▸ **Source text**:
******************************

Campaigning begins on Thursday and from August 15 voters will be bombarded by free electoral broadcasts on television and radio.

What choice will they be offered? Although six candidates are expected to run for president, there are two main contenders at this stage: Luiz Inácio Lula da Silva of the leftwing PT, president since January 2003, and Geraldo Alckmin of the centrist PSDB.

On one level they are radical opposites.

Mr Lula da Silva is a former firebrand trade unionist, born and raised in the impoverished northeast, who cut his political teeth on São Paulo’s industrial rustbelt. He is a charismatic man of the people with powerful support among the poor and lowly educated who are the mass of Brazil’s population.

Mr Alckmin, who resigned as governor of São Paulo state to run for president, is a doctor by training but has been a professional politician throughout his working life, most often pictured in shirt and tie, jacket off and sleeves rolled up. He is the epitome of managerial efficiency and his support is strongest among the wealthier and more highly educated.

Yet when you speak to the men responsible for drawing up the candidates’ programme for government, it is sometimes difficult to tell them apart.

Marco Aurélio Garcia, from the president’s camp, reels off a shortlist of priorities: social inclusion through job creation; economic development through continued stability and investment in infrastructure; political reform; and advances in education, especially concentrated on science and technology.

José Carlos Meirelles, for Mr Alckmin, has a similar list: a vigorous education programme focused on primary schooling and further education in science and technology; growth through investment in infrastructure; political reform; and reduction of bureaucracy and the cost of government.

It would be easy to conclude that they have similar ideas about how to achieve their aims.

“We have to keep inflation low, our accounts balanced, and continue efforts to reduce our vulnerability to external shocks,” says Mr Garcia. “Fundamentally, our idea is to continue with current economic policy.”

Although the PT denies it, continuing with current policy means maintaining policies introduced by the previous, PSDB, government: using tight monetary policy to combat inflation, and supposedly tight fiscal policy – cutting spending on investment, though allowing current expenditure to increase – to attack the high level of government debt, currently equal to 50 per cent of gross domestic product and a big impediment to investment.

******************************

▸ **Provided material**:

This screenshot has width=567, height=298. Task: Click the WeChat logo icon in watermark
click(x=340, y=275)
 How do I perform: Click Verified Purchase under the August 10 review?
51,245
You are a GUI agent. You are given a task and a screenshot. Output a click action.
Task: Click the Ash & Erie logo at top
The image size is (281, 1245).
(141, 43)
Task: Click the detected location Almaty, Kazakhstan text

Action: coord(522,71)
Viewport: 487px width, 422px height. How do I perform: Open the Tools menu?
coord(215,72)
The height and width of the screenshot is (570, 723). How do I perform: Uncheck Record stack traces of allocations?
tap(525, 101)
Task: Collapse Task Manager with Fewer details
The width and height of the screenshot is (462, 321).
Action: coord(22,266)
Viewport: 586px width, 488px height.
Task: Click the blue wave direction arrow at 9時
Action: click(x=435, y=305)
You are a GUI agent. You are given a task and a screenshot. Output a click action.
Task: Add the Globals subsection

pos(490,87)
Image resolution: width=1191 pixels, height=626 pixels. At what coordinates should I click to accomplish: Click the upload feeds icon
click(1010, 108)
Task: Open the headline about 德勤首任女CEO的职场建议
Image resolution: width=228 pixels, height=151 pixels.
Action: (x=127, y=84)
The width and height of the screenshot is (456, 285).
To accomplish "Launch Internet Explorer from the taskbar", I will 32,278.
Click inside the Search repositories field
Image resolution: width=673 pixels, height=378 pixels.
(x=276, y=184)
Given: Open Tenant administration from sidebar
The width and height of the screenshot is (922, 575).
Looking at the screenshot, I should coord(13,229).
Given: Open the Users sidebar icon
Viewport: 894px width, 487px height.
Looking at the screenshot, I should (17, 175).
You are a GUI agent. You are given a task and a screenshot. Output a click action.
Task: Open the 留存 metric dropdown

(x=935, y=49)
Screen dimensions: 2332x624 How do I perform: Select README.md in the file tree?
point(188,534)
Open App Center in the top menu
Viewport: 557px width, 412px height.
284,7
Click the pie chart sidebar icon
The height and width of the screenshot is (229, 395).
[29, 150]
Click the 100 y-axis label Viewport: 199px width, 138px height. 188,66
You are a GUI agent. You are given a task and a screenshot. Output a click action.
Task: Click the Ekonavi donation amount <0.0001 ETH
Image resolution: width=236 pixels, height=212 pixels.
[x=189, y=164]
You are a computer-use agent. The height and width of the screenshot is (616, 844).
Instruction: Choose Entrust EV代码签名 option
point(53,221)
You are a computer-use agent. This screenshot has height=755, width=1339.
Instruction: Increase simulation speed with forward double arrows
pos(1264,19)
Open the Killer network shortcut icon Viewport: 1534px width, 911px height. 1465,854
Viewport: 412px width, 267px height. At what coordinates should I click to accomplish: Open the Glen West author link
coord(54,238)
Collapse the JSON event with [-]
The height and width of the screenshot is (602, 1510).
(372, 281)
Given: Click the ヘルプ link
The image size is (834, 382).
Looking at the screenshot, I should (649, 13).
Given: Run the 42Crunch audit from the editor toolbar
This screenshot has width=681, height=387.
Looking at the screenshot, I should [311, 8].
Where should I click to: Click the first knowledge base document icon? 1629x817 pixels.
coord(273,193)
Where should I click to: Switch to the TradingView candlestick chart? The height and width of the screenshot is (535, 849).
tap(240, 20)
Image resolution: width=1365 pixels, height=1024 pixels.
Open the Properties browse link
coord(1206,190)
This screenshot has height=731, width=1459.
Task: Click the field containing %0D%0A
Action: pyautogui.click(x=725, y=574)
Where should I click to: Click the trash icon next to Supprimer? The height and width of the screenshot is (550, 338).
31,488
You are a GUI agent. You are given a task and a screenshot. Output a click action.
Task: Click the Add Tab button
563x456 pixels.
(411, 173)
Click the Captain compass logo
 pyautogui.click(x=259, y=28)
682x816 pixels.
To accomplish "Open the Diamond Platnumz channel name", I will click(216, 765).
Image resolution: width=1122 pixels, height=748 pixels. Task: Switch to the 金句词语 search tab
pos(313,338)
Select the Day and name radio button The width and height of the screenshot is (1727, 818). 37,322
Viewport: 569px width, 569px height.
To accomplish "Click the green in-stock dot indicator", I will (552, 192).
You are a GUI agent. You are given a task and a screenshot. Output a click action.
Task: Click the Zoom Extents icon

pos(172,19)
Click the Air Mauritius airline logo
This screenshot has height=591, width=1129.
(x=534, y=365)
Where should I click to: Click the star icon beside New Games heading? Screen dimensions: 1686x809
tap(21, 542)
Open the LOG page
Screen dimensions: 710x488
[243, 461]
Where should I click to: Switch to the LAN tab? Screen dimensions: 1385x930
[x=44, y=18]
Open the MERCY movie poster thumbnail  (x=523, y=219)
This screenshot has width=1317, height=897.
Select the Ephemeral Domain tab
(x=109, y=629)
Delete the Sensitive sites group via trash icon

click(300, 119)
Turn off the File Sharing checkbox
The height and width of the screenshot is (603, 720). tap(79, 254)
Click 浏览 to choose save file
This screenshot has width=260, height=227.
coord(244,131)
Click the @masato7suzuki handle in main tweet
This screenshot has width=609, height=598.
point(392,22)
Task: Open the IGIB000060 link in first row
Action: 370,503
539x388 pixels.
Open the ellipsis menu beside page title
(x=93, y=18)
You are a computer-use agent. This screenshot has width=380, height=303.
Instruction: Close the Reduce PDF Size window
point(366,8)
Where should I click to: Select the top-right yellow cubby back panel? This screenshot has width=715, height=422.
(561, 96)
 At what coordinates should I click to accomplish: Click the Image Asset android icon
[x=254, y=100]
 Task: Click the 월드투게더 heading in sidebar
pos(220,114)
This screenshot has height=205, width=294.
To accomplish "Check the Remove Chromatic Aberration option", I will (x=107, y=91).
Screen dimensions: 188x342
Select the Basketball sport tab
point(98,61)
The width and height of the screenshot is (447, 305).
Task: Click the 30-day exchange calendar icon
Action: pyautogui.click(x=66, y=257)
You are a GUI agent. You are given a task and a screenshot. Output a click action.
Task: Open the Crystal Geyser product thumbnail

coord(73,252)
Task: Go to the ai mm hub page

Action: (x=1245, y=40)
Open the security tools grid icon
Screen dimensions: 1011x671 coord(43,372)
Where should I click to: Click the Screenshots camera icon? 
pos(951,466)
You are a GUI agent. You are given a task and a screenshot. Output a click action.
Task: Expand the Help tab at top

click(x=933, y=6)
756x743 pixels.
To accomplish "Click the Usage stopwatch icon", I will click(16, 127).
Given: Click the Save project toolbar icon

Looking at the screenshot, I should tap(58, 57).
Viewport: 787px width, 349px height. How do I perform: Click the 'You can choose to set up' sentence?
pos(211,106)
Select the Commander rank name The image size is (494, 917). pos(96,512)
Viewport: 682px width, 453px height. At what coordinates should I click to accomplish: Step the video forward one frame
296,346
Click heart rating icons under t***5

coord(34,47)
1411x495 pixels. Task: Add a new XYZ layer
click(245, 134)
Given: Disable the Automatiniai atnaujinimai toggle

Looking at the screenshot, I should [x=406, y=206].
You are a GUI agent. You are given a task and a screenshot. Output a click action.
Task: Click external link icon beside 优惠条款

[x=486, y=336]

******************************

▸ **Written exercise**: In the text on Brazil's presidential race, what post did Geraldo Alckmin give up to run for president?

▸ **Reply**: He resigned as governor of São Paulo state.